→ WHAT THE EXERCISE ASKS
The line bearing "Image resolution: width=726", together with all lines after it to the end of the material, should be repeated exactly; leave out everything else.

→ RECORDS FOR PROCESSING

»»

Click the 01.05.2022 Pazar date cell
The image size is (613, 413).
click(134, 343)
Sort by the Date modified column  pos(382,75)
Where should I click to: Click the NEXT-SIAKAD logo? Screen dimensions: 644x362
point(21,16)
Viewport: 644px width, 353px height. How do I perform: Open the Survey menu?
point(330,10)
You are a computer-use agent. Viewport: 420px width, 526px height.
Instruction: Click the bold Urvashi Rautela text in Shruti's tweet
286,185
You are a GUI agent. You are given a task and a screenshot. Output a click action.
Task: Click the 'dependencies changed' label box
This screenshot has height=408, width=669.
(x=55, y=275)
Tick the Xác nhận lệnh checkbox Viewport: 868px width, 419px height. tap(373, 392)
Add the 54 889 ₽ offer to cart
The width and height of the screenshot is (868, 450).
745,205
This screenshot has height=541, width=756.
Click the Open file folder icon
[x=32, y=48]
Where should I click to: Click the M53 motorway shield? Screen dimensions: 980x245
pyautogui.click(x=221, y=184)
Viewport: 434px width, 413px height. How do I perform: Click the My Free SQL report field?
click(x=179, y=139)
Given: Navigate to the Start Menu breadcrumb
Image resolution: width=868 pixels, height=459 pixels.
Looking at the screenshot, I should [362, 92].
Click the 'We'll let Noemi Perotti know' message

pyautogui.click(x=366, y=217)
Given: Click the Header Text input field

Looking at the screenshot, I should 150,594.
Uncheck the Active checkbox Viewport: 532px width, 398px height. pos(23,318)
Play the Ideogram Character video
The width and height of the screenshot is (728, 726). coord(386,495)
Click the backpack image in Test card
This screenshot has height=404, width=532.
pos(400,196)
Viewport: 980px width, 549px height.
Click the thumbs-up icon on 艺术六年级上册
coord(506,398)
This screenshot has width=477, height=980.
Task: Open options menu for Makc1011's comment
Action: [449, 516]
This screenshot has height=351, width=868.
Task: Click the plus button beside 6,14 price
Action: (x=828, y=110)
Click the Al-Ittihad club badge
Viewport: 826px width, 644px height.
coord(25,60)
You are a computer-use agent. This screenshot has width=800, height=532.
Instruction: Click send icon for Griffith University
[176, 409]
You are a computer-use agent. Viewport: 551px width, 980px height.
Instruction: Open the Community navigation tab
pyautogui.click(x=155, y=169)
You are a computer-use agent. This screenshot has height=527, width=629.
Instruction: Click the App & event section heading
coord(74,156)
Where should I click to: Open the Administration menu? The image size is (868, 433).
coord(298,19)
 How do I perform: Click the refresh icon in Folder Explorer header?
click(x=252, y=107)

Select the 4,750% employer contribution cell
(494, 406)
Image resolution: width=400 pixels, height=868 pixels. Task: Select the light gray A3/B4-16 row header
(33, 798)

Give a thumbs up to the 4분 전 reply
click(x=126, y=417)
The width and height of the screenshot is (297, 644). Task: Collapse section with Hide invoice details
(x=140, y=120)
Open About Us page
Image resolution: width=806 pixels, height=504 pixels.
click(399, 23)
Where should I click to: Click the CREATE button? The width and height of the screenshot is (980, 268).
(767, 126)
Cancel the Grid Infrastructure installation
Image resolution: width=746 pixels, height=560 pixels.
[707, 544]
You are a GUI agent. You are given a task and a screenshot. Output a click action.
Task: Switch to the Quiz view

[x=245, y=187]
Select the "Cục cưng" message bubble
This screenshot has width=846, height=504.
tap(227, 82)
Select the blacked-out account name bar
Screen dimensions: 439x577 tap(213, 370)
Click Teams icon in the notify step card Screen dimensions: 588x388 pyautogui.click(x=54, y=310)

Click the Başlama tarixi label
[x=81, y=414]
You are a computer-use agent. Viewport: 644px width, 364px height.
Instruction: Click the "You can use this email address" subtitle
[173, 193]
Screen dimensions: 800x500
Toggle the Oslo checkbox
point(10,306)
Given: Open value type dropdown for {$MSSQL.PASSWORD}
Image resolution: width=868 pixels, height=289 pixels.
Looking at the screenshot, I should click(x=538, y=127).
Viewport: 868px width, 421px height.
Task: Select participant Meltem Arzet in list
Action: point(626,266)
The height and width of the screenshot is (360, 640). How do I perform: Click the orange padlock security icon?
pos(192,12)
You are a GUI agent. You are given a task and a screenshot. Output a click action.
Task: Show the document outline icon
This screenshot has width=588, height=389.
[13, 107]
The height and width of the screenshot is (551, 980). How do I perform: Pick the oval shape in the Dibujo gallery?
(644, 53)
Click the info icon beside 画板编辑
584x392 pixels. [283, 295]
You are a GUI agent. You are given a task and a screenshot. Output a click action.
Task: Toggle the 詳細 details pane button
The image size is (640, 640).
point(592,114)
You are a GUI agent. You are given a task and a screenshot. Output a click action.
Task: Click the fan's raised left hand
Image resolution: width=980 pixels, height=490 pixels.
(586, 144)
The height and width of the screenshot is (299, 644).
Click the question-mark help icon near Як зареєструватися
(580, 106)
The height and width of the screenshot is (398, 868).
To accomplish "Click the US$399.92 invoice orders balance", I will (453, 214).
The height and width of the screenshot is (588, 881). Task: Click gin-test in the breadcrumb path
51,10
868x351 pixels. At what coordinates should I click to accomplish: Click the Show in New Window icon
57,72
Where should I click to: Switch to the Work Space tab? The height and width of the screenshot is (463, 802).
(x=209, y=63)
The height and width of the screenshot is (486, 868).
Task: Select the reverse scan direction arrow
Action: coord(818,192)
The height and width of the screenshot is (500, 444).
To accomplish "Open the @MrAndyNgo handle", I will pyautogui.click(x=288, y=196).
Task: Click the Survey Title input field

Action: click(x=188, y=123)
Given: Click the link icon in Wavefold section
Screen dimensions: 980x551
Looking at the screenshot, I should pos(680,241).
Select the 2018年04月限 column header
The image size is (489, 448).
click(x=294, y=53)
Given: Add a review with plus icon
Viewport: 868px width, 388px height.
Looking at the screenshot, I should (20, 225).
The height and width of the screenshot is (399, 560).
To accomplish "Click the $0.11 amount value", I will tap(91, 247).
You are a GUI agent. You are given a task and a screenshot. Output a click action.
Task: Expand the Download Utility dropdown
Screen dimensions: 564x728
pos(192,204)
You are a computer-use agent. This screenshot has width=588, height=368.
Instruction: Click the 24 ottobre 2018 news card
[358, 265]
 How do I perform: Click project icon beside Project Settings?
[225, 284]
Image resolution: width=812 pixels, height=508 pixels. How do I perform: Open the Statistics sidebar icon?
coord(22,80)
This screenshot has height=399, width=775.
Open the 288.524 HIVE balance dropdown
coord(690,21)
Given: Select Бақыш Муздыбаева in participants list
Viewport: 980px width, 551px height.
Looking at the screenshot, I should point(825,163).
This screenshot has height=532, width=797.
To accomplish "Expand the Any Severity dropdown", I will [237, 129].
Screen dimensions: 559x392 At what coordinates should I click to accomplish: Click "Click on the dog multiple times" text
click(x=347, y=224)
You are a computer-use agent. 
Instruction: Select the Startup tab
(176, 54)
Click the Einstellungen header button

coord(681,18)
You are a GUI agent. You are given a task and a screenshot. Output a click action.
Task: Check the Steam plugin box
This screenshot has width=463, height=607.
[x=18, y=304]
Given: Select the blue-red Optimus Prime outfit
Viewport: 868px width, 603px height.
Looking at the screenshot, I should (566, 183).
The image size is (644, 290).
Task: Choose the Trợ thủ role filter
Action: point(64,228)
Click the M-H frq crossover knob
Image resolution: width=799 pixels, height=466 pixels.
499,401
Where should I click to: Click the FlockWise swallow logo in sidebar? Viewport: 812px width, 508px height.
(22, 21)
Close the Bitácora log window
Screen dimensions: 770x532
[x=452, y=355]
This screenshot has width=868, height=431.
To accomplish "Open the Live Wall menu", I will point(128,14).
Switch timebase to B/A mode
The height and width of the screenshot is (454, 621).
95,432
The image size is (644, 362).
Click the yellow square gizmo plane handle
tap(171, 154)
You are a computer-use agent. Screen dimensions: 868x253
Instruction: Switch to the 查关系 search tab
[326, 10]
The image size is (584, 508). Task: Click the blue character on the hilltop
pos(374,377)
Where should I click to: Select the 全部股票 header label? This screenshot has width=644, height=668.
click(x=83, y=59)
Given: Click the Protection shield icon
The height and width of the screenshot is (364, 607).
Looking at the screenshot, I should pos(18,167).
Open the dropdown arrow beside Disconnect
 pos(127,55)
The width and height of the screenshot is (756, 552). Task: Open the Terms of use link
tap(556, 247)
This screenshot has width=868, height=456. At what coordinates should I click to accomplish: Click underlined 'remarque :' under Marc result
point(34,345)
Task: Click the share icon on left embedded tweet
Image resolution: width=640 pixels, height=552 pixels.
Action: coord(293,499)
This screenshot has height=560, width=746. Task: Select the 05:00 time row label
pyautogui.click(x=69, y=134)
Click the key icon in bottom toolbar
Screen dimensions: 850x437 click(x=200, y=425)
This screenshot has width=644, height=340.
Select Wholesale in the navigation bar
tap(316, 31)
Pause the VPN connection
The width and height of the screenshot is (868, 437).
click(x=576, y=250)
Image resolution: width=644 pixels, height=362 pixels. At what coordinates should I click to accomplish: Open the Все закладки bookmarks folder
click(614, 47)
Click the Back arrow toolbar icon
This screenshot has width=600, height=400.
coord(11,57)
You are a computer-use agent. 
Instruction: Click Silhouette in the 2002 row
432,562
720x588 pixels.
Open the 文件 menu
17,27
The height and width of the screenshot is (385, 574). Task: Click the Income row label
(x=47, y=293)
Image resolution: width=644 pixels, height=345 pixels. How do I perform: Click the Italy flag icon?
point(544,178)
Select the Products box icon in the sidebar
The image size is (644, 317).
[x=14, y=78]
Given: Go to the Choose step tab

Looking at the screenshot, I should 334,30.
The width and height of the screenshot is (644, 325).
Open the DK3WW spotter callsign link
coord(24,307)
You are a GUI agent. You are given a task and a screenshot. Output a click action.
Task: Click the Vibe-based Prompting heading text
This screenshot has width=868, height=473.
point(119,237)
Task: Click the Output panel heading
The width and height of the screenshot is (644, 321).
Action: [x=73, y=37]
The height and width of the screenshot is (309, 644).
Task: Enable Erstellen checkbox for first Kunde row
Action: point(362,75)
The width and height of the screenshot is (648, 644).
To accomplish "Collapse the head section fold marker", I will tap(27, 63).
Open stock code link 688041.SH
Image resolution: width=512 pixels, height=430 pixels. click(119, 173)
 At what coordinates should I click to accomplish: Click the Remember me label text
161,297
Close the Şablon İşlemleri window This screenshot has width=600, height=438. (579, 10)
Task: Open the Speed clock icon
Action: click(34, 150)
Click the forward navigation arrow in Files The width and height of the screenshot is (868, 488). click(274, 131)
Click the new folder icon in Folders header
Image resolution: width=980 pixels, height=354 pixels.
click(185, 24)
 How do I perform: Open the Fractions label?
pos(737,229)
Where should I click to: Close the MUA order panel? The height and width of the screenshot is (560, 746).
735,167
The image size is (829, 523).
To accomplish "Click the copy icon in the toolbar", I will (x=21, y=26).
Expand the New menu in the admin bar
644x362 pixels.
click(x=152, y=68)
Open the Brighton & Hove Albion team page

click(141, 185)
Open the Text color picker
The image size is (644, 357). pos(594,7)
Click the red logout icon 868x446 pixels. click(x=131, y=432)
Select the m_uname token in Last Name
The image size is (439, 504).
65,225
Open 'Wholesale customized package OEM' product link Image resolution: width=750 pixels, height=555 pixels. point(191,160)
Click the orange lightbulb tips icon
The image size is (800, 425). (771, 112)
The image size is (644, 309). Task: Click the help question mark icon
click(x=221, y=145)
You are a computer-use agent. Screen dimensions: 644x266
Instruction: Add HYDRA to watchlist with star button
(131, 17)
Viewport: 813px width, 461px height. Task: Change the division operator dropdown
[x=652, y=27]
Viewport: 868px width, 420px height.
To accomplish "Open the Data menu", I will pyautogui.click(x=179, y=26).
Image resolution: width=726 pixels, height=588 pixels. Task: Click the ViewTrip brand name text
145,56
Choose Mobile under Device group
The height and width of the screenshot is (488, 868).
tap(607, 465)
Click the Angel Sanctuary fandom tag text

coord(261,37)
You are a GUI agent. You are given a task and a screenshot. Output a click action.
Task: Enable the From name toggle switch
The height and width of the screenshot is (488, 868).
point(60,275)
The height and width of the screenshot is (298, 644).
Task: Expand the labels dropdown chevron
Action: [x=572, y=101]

««

→ EXERCISE ANSWER
Image resolution: width=726 pixels, height=588 pixels. Task: Click the ViewTrip brand name text
145,56
Choose Mobile under Device group
The height and width of the screenshot is (488, 868).
tap(607, 465)
Click the Angel Sanctuary fandom tag text

coord(261,37)
You are a GUI agent. You are given a task and a screenshot. Output a click action.
Task: Enable the From name toggle switch
The height and width of the screenshot is (488, 868).
point(60,275)
The height and width of the screenshot is (298, 644).
Task: Expand the labels dropdown chevron
Action: [x=572, y=101]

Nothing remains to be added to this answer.